Google Analytics Data Retention explained for UA and GA4

Ameet WadhwaniAnalytics

Over the past year we've been offering our UA backup utility, a number of people have been surprised to find that certain datasets don't contain the full history of data.  On the GA4 side, I routinely get inquiries from people wanting to backup their GA4 data before it expires.  

This post will explain the implications of Google Analytics Data Retention settings for both UA and GA4 so that you'll know what to expect when querying over historic data.

⚠️

TLDR; Your User and Event level data may be subject to retention, not all of your data. There's no going back - data recorded while a data retention setting is in place will be gone forever once expired. Unlike UA, for GA4, this only applies to the Explorations section of Google Analytics. It does NOT affect the API or the BigQuery export.

What does data retention mean and what does it apply to?

There's a misconception in the marketplace about what the Data Retention settings are applied to.  In this post on the Analytics Help site, as of writing this article, Google explains that "the setting applies to user-level and event-level data".  There is a distinction between UA and GA4 around time periods, but fundamentally it ONLY affects these two types of data. All other data will remain available beyond the retention limits. 

Data Retention in Universal Analytics

In the admin section of a Universal Analytics property, under "Tracking Info" > "Data Retention," you can find settings that allow you to specify how long Google Analytics retains user and event data before automatically deleting it.

The options available are:

  • 14 months
  • 26 months
  • 38 months
  • 50 months
  • Do not automatically expire

Modifying the retention duration or setting it to "Do not automatically expire" will not impact previously collected data.

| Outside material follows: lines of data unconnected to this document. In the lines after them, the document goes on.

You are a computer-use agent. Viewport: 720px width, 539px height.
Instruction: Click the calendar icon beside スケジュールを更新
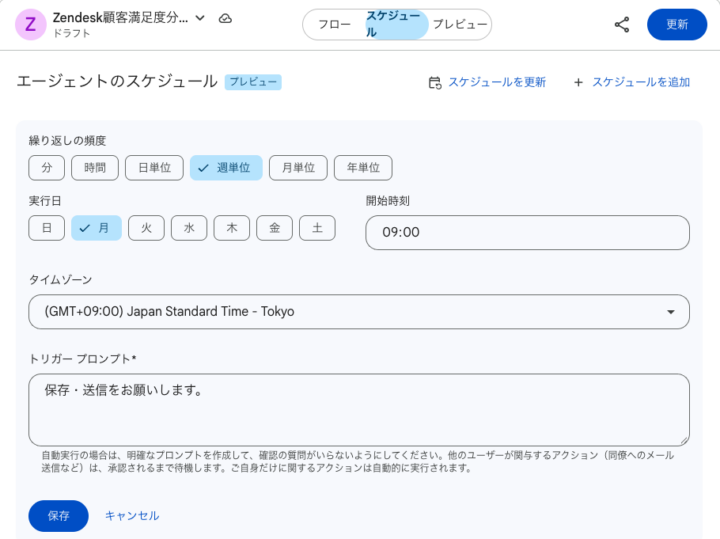click(434, 82)
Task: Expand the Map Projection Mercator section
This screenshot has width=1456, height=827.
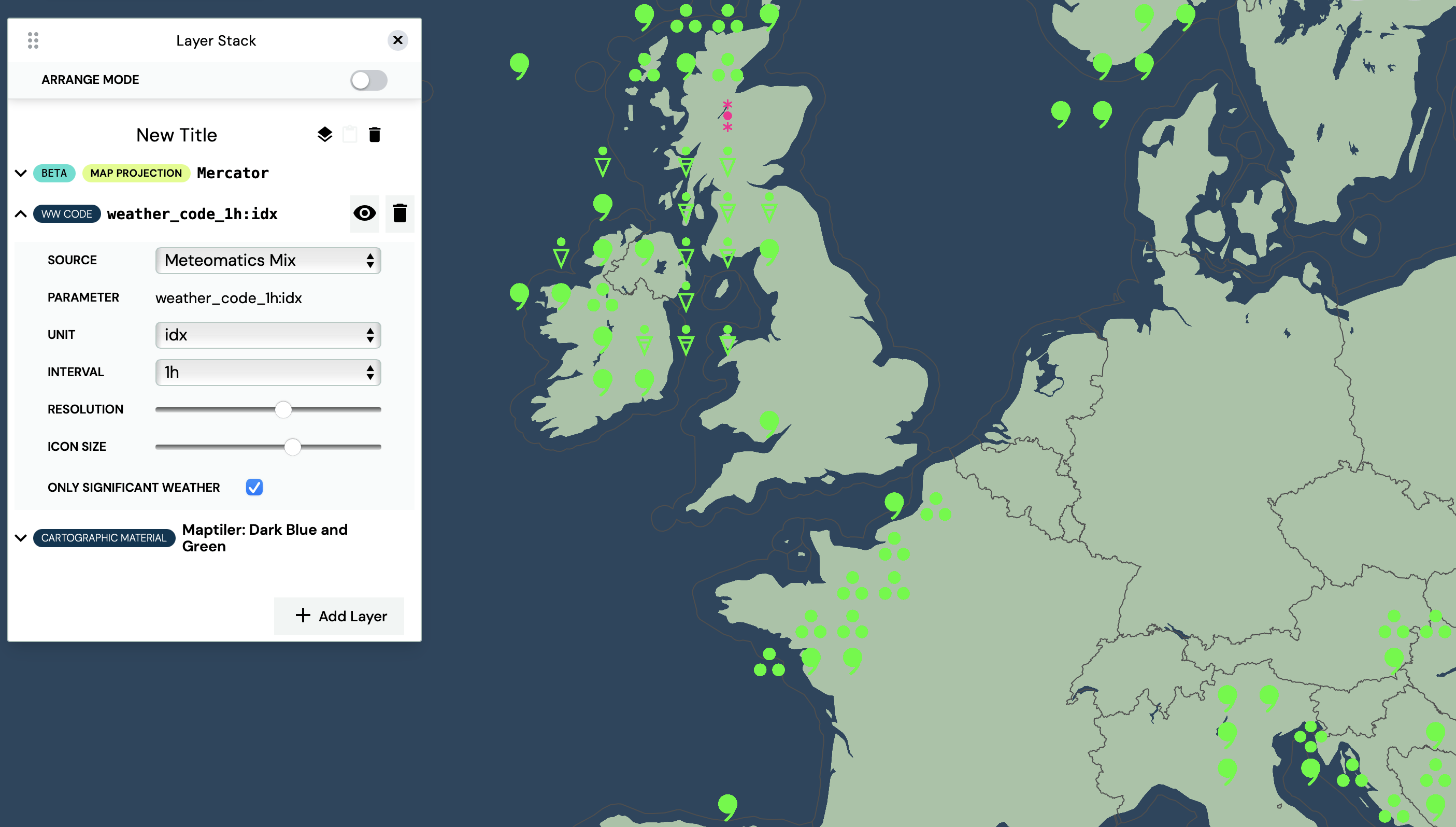Action: coord(21,173)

If the retention was initially set for 14 months, data collected during that time will be deleted after 14 months, regardless of any changes to extend the retention period to 26 months later on.

Standard aggregated Google Analytics reporting is not impacted. The user and event data governed by this setting are required only for advanced functionalities, such as applying custom segments to reports or generating unique custom reports.

Fields such as Event Category, Action, and Label are affected, as are User scoped custom dimensions.  User are surprised to see that fields like LandingPagePath are also affected, however this make sense given that you can reconstruct a users's path through the site by using details included in page paths. 

Data Retention in GA4

This is very misunderstood.  We constantly have people inquiring about Canvas to 'retain their GA4 data'.  While we specialize in GA4 data reporting and help to store GA4 data in BQ for more robust reporting, we just cannot make a sale on this premise alone. 

In Google Analytics 4 (GA4), the data retention setting impacts data differently compared to Universal Analytics. It's important to understand that:

  • Standard aggregated reports (including those utilizing primary and secondary dimensions) within your GA4 property are not affected by the data retention setting. This means that aggregated data, trends, and insights remain accessible regardless of the data retention period you set.

  • Comparisons you create in these reports are also unaffected by data retention settings. You can still segment and compare your data in standard reports without worrying about the data retention impacting these analyses.

  • The data retention setting specifically applies to explorations and funnel reports. These are the areas where user-level and event-level data are used for detailed analysis and where the retention settings determine how long this detailed data is available within the GA4 web interface's Explorations section.

The two "reporting surfaces" that are outside of the GA4 web interface are not affected by this. 

Data Retention in the GA4 API

DAs of the publication of this post, data retention does not apply to this reporting surface. 

Data Retention in the GA4 BigQuery Event Export

BigQuery exports for GA4 are a different scenario. When you link GA4 to BigQuery, you can export raw, event-level data into BigQuery. One of the key benefits of this integration is that once data is exported to BigQuery, it's no longer subject to GA4's data retention policies.

In BigQuery, data retention is managed according to your BigQuery settings and Google Cloud Platform (GCP) billing account policies, not GA4's. This means you can retain and query your raw data in BigQuery indefinitely, subject to your BigQuery storage costs and management policies.

Conclusion

The Data Retention setting should only be modified with full consent and knowledge of the website owner, and in accordance with the organization's data retention and data governance policies.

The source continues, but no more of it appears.